Le professeur se sentait mal à l’aise d’évoquer les deux couleurs des auras devant un enfant à l’aura blanche.
Sur la feuille d’Emile se tenait à présent la silhouette d’un homme. L’enfant griffonnait des carreaux sur les manches retroussées de la chemise d’où sortait le bras qui tenait la pomme.
« 12 octobre 2045 ! A quatre-vingt-dix ans, René Debon meurt. Ses enfants décrètent une journée de deuil national. Les maires des six quartiers préparent les premières élections présidentielles. On dénombre près de trente mille adultes en âge de voter. Sébastien Boisselier, maire du quartier du cœur, devient le premier président de l’île-Coquille.
Au cours de son mandat, les relations internationales se dégradent. Le commerce avec la France devient de plus en plus difficile de part la violence des auras rouges de la métropole. L’industrie de l’île se développe pour diminuer les contacts avec l’extérieur.
Parallèlement, des conflits permanents opposent l’Europe et les Etats-Unis à la Chine et à l’Iran.
En 2050, la destruction des premiers satellites de communication américains marque le début de la troisième guerre mondiale. »
Le professeur leva le nez de ses fiches et sorti un mouchoir pour s’éponger le front.
« Pourquoi je continue ? Cet enfant réagit moins qu’une St Jacques. »Il soupira et reprit d’une voix monocorde.
« Sur l’île, les auras rouges sont de plus en plus nombreuses. Les spécialistes renoncent à les soigner. La première prison rouge est construite dans le quartier Nord-Est.
Sur le continent, la guerre devient de plus en plus violente. La côte ouest des Etats-Unis est ravagée par les bombardements intercostaux avec la Chine.
Le 8 août 2055, les derniers satellites de communication européens sont coupés : l’île se retrouve isolée. A la fin de son second mandat, le président Boisselier permet à quelques bateaux de faire la navette jusqu’au continent pour les familles désirant quitter l’île. La pénurie de carburant met rapidement fin à ces navettes.
Octobre 2055, Kévin Leroux succède à Sébastien Boisselier. C’est sous sa présidence que le contact avec le continent est rétabli à la fin de la guerre en 2059 : un bateau de réfugiés français accoste et…
Tu saurais dessiner un bateau, Emile ? »
L’enfant se tourna.

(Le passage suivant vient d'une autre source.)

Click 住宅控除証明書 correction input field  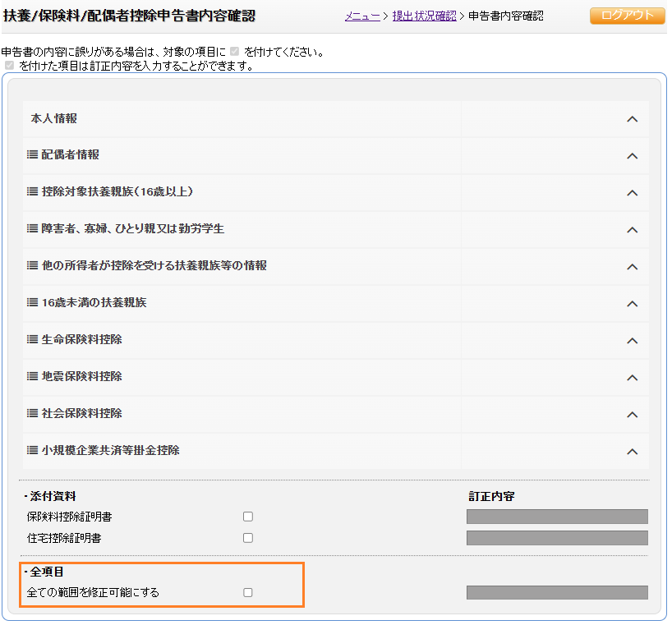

Son regard s’anima. Le professeur d’Histoire sourit.
« Il faut juste trouver le moyen de l’intéresser… »
Le professeur s’assit sur un coin du bureau et sortit un magnifique stylo plume. Il le tendit à Emile. L’enfant sourit à pleines dents.
D’un geste vif, il attrapa le stylo et le regarda avidement. Puis, sans que le professeur ne comprenne, Emile posa le stylo devant lui.
« Veux-tu que je te montre comment… »
Emile l’arrêta d’un geste. Il regarda son dessin. Dans le silence de la chambre, le petit autiste ouvrit un tiroir de son bureau et sortit un fin cutter. Il coupa lentement la feuille quadrillée de l’homme à la pomme. La découpe fut si nette que l’on aurait eu peine à dire qu’il manquait une feuille au cahier. Le professeur observa sans comprendre les gestes de l’enfant. Emile détacha méticuleusement la feuille jumelle dans l’autre moitié du cahier puis il regarda son professeur et lui fit signe de masquer ses yeux.
Le professeur comprit et les ferma quelques secondes. Quand ils les ouvrit, les deux feuilles avaient disparu. Le stylo plume aussi.
Le professeur se leva d’un bond. Il transpirait de nouveau à grosses gouttes. Il venait de commettre une erreur. Une énorme erreur ! Le président Bertin lui avait pourtant demandé de surveiller les dessins d’Emile ! Il ignorait les enjeux d’une telle demande : tout ce qu’il voyait, c’était son revoit immédiat si Pierre Bertin apprenait sa maladresse.
« Bateau ! » dit Emile d’une voix naïve qui dénotait avec son physique pré-adolescent.
Il prit l’un de ses propres stylos et se mit à esquisser un bateau plein de réfugiés.
Le professeur d’Histoire ne savait plus comment agir. Aurait-il des ennuis si Emile dessinait un bateau ? Il entendit des pas dans le couloir. Nerveusement, il jeta ses fiches sur le dessin d’Emile qui se renfrogna aussitôt.
« Et c’est en 2059 que le référendum sur l’autarcie de l’île… »
La porte s’ouvrit. Emile et son professeur sursautèrent.
« Tout se passe bien, ici ? » demanda Pierre Bertin.
Il souriait, du sourire que seul les politiciens peuvent arborer, mais ses yeux trahirent sa suspicion lorsqu’ils se posèrent sur Emile.
« Très bien, Monsieur le Président, bredouilla le professeur. Nous venons d’évoquer les réfugiés de 2059 et Emile à dit "bateau" ! »
Pierre plissa les yeux. Il regarda de loin les feuilles devant son fils et ne vit pas de dessin. Bien.
« S’il parle, c’est qu’il vous apprécie ! Bon travail. Je vous laisse, j’ai une réunion. Lorsque la leçon sera terminée, signalez votre départ au concierge.
— Oui, Monsieur Bertin. Bien, Monsieur Bertin. »
Le président sortit aussi vite qu’il était entré.
Emile poussa les fiches de son professeur.
« Bateau ?
— Non. Pas de bateau », dit-il doucement.
Le professeur barra de deux grand traits l’esquisse du bateau de réfugiés. Il s’était laissé attendrir par le gamin et ça avait faillit lui coûter sa place. Pas question de recommencer.
« Donc, l’autarcie de l’île a été votée le 16 décembre 2059… »

6 commentaires:

Black a dit…

Dommage qu'il ne sorte pas du tiroir (même si je comprends que tu aies envie de passer à autre chose). Je me suis laissée totalement captiver par l'histoire.

Amibe_R Nard a dit…

Jour-là (petite coquille de tiret au début)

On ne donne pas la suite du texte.